Ma non è l’unico punto sul quale la posizione del presidente sembra essersi ammorbidita. Durante l’intervista, Zelensky ha definito una possibile guerra sul territorio russo "una brutta idea", che farebbe correre agli ucraini "il rischio di rimanere da soli a combattere la guerra".
Il riferimento è fin troppo chiaro ed è diretto al blocco degli alleati occidentali, americani in testa, che vedono con grande preoccupazione un possibile estendersi del conflitto e che, in quel caso, potrebbero tenere in sospeso la consegna degli F-16 che comunque non arriveranno nel Paese invaso prima del marzo 2024.

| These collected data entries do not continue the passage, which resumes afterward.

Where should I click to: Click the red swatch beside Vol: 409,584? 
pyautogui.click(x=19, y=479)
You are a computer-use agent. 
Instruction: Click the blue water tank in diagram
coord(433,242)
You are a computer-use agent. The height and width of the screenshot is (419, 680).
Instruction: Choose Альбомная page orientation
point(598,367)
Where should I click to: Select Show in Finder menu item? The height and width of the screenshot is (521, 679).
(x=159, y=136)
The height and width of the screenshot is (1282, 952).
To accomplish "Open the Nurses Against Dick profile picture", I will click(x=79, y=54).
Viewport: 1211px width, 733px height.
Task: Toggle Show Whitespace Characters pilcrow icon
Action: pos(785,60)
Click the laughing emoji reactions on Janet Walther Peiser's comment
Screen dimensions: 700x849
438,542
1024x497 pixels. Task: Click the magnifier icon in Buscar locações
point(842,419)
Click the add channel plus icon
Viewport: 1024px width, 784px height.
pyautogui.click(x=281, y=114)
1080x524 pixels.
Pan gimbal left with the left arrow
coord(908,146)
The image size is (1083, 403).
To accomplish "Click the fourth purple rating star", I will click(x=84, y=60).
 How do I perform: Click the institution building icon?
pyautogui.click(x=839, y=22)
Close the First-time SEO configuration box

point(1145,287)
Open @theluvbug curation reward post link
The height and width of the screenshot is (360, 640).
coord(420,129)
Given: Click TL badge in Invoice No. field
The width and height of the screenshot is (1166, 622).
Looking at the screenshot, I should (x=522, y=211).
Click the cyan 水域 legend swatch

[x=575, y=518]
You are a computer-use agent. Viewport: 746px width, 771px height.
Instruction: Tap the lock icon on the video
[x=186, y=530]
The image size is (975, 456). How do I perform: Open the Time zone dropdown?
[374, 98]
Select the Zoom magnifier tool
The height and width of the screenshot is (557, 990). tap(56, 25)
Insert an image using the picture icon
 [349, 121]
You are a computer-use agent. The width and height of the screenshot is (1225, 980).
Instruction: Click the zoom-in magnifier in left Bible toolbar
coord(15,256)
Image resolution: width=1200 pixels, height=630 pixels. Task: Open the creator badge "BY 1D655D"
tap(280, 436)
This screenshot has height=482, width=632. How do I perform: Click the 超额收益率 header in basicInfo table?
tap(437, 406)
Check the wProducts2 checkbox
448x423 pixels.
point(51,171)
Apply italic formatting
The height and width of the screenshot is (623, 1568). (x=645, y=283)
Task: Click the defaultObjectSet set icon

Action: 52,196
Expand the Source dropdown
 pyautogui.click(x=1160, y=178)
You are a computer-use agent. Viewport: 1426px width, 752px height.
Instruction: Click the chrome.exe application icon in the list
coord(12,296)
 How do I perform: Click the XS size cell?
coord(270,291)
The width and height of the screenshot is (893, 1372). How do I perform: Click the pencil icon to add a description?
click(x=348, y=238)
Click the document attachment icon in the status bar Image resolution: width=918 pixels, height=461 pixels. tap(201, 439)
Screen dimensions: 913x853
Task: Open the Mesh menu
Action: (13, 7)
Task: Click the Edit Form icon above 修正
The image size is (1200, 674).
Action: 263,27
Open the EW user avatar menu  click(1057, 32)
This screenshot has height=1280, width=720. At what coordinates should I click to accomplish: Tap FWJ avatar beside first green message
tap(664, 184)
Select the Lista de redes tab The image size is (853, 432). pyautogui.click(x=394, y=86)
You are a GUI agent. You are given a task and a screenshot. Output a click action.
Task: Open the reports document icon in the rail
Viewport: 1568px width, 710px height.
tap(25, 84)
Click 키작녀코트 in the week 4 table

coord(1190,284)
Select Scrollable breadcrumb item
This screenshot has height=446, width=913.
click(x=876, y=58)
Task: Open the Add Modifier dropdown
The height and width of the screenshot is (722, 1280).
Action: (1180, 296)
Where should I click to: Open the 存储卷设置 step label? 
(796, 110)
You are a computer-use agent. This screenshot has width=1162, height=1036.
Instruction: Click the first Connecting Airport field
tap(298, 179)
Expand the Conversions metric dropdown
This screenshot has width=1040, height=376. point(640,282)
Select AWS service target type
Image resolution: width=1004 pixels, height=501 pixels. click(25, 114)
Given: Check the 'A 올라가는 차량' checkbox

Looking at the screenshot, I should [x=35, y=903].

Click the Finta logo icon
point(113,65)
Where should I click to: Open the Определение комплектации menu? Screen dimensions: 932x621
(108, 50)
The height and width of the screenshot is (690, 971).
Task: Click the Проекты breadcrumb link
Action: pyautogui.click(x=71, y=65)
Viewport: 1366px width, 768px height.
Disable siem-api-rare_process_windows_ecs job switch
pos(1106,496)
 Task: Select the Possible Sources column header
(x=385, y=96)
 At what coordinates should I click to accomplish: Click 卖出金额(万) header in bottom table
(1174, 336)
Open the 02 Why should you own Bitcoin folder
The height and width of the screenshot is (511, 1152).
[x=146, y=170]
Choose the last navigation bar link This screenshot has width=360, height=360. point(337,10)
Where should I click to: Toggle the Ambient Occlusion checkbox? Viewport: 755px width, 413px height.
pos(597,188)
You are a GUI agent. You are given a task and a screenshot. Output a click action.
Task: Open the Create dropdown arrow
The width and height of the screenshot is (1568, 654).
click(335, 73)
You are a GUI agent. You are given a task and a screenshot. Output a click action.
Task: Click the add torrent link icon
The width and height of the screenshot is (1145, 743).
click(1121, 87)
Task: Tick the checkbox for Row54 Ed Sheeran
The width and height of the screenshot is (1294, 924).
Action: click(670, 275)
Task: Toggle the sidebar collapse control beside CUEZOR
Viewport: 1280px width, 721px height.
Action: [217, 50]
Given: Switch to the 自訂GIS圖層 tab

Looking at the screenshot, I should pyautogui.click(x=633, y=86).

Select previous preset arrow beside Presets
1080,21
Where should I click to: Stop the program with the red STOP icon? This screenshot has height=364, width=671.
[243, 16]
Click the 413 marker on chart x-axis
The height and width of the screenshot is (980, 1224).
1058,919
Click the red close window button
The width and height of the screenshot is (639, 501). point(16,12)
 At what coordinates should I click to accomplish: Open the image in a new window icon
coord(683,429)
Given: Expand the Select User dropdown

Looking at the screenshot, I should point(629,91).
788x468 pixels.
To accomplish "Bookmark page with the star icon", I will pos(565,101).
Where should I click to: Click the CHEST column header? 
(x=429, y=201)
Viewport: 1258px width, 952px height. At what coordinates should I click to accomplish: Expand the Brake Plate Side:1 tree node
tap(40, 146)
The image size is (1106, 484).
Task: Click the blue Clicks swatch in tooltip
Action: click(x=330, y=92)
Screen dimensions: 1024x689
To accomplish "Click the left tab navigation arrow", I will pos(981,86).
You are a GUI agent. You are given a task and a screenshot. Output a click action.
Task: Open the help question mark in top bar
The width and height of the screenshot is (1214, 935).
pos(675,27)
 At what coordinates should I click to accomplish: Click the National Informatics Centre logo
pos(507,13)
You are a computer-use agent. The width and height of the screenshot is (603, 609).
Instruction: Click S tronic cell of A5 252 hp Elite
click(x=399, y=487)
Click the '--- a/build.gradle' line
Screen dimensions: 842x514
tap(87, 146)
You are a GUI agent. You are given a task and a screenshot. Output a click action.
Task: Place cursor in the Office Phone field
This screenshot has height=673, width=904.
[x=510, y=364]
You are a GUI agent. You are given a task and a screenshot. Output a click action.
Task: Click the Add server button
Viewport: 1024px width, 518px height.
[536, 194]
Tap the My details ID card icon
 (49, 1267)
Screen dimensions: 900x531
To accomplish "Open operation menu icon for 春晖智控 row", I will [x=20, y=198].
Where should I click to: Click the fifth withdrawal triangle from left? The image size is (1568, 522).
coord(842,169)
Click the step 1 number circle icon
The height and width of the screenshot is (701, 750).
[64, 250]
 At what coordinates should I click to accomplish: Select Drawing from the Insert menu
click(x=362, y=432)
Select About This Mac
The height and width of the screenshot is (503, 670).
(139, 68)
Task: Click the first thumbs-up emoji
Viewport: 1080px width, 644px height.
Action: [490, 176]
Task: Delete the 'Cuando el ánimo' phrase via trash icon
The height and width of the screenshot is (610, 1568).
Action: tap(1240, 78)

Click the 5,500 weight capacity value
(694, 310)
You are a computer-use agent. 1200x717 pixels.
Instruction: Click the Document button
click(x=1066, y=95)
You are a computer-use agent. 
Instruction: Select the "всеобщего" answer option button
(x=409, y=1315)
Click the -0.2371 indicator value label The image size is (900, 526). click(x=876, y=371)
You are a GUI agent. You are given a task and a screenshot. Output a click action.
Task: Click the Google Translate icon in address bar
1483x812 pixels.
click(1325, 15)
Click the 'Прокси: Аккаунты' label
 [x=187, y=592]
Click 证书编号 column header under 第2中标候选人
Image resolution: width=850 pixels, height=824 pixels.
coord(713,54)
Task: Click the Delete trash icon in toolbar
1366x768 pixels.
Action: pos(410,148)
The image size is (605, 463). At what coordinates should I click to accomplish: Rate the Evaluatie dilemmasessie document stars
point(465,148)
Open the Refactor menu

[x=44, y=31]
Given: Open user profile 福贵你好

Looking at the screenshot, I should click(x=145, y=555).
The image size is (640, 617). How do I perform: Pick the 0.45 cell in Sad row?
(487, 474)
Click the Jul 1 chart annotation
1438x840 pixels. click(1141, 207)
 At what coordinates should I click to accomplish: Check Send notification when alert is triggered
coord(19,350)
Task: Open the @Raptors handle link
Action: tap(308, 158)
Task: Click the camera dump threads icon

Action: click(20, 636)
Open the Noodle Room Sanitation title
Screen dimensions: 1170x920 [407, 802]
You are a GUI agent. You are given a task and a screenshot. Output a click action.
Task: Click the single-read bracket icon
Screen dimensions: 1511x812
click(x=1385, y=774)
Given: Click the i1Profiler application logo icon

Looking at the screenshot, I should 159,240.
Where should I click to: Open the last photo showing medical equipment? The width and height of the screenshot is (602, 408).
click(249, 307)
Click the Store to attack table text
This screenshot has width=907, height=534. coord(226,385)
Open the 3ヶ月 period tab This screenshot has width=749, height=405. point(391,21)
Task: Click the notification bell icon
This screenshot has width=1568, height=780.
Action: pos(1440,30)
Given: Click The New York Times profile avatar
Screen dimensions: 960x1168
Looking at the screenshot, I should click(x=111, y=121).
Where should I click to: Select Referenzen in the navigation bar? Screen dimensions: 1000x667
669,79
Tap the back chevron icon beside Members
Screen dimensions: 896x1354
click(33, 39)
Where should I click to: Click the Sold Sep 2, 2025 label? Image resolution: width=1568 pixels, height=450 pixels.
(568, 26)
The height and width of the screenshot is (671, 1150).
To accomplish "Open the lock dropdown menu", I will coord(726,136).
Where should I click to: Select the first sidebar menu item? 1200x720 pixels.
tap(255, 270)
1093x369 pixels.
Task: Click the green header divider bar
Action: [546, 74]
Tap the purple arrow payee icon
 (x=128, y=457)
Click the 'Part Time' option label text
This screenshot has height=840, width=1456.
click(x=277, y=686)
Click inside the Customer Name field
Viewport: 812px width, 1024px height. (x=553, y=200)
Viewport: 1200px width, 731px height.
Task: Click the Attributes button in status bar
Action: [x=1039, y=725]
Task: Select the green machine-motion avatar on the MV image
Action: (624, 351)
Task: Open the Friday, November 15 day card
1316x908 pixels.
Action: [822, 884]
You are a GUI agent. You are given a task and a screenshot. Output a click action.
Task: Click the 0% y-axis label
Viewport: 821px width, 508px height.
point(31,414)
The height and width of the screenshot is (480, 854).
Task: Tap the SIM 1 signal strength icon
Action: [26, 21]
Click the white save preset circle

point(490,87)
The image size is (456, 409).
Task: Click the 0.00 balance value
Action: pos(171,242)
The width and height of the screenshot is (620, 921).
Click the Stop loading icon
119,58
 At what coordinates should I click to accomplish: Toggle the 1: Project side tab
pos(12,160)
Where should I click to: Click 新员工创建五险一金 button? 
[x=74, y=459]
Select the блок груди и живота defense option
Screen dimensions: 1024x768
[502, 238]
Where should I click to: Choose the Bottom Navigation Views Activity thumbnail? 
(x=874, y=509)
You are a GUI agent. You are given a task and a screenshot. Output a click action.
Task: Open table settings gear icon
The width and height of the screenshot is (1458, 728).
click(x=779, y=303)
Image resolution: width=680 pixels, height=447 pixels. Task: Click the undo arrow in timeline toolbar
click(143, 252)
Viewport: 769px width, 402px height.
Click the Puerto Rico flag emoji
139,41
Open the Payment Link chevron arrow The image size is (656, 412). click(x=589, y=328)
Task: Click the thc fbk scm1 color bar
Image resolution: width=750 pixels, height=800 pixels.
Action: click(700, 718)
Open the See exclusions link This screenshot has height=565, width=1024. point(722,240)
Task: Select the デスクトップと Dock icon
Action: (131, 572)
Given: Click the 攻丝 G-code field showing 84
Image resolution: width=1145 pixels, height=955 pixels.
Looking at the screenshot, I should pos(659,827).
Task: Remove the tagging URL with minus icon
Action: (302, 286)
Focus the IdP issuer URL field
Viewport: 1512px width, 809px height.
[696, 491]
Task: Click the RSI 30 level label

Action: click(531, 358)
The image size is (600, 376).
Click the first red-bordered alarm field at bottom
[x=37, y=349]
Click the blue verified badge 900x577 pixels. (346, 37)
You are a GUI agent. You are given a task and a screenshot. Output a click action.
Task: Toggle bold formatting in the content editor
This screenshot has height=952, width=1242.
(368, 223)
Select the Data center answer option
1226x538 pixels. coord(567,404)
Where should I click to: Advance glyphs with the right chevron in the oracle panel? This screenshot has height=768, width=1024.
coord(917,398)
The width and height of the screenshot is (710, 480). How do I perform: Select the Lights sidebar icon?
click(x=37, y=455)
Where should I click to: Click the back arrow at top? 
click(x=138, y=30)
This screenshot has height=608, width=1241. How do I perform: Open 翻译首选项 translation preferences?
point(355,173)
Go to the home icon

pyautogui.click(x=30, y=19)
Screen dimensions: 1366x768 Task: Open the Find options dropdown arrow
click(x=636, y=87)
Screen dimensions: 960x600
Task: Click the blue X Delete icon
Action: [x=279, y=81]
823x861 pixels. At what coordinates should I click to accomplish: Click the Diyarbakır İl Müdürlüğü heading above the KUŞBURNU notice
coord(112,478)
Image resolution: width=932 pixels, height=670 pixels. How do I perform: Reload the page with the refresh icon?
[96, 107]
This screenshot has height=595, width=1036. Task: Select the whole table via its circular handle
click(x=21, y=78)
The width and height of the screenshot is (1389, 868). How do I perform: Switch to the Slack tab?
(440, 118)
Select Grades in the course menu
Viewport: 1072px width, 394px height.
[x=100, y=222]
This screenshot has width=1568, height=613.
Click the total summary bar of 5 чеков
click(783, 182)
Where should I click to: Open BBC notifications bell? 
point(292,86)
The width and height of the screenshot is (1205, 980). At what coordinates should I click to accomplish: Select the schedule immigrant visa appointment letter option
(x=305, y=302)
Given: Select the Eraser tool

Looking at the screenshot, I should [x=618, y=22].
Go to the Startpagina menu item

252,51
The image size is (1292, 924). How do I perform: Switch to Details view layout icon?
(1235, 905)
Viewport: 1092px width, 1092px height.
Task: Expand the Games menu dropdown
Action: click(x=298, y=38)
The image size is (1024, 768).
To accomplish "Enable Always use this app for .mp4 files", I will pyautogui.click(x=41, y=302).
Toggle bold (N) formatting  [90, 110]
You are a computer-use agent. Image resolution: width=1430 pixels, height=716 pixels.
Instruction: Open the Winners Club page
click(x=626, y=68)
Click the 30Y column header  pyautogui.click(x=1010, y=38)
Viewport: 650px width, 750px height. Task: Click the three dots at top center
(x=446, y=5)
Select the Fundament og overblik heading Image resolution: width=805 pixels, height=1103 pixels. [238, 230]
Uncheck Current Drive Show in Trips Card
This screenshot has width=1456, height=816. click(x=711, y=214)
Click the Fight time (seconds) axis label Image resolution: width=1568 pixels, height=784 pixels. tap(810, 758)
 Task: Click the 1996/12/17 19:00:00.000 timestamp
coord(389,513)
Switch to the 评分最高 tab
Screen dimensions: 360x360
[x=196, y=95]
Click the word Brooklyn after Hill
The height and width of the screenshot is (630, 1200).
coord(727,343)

Il numero uno di Kiev vuole giocare al meglio le sue carte per diversi motivi. Non solo l’andamento della guerra. Zelensky ha annunciato che nel 2024 l’Ucraina andrà al voto per scegliere il nuovo presidente. Ha sottolineato però che ciò richiede modifiche legislative, fondi da parte degli alleati occidentali e osservatori internazionali anche in prima linea. Vuole mostrare la buona volontà anche in previsione di un possibile ingresso nell’Alleanza Atlantica, che però non avverrà in breve tempo. Tanto vale tirare i remi in barca, sperare che la controffensiva avanzi e soprattutto vedere cosa può cambiare dal punto di vista diplomatico adesso che ha aperto a una soluzione politica. Il prossimo 8 settembre, il presidente turco, Recep Tayyip Erdogan, si recherà a Sochi dove incontrerà Putin, per poi andare al G20 a New Delhi. Il numero uno di Ankara da tempo si è proposto come mediatore fra le due parti e, pur avendo condannato l’invasione dell’Ucraina e non riconoscendo la Crimea come territorio della Russia, è comunque ancora uno dei partner più vicini a Mosca.
Era stato proprio Erdogan a negoziare l’accordo che aveva permesso al grano ucraino di lasciare i porti e poter essere trasportato attraverso il Mar Nero, fino a quando il Cremlino non ha deciso di affossarlo dopo un anno. La speranza è che le mutate condizioni generali possano permettere di rinegoziarlo e magari anche di porre le premesse per la fine delle ostilità.
Sul campo, però, si continua a combattere. Le forze russe due notti fa hanno attaccato la regione di Dnipropetrovsk, colpendo palazzi anche nella cittadina natale del presidente Zelensky. Gli ucraini proseguono a lenti passi con la controffensiva e ieri hanno annunciato di aver liberato il villaggio di Robotyne, nella regione di Zaporizhzhia.